[Stored items from a collection]
- - -

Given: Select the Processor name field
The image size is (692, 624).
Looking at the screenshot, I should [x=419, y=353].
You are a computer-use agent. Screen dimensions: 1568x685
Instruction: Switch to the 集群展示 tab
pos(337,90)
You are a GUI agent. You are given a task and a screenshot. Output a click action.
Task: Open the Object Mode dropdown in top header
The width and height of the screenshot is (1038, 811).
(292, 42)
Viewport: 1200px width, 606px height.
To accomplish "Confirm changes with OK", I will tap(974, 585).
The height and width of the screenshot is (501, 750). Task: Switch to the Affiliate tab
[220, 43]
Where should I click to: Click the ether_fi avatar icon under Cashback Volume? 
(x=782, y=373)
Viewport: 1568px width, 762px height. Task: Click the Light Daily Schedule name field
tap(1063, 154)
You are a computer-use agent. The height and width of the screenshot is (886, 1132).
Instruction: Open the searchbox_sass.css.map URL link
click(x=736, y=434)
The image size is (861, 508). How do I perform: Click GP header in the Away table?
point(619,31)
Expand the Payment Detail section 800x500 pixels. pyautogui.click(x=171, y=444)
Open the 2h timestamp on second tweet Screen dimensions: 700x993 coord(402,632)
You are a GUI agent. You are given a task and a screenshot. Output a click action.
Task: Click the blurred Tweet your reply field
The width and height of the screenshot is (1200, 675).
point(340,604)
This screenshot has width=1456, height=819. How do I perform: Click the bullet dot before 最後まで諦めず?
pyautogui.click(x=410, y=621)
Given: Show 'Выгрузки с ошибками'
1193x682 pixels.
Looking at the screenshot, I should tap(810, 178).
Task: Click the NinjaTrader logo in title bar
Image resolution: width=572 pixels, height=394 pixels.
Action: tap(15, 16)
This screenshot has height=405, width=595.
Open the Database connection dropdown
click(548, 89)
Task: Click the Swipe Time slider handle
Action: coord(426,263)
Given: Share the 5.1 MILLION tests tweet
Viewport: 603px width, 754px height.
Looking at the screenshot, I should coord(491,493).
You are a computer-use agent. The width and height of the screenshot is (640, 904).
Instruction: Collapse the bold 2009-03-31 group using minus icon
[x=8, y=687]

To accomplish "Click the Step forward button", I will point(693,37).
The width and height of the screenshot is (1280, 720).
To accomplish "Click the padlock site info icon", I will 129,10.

- - -

**Task to complete:**
Among the lines above, which ones include the word "will"? Copy them.

**Result:**
To accomplish "Confirm changes with OK", I will tap(974, 585).
To accomplish "Click the Step forward button", I will point(693,37).
To accomplish "Click the padlock site info icon", I will 129,10.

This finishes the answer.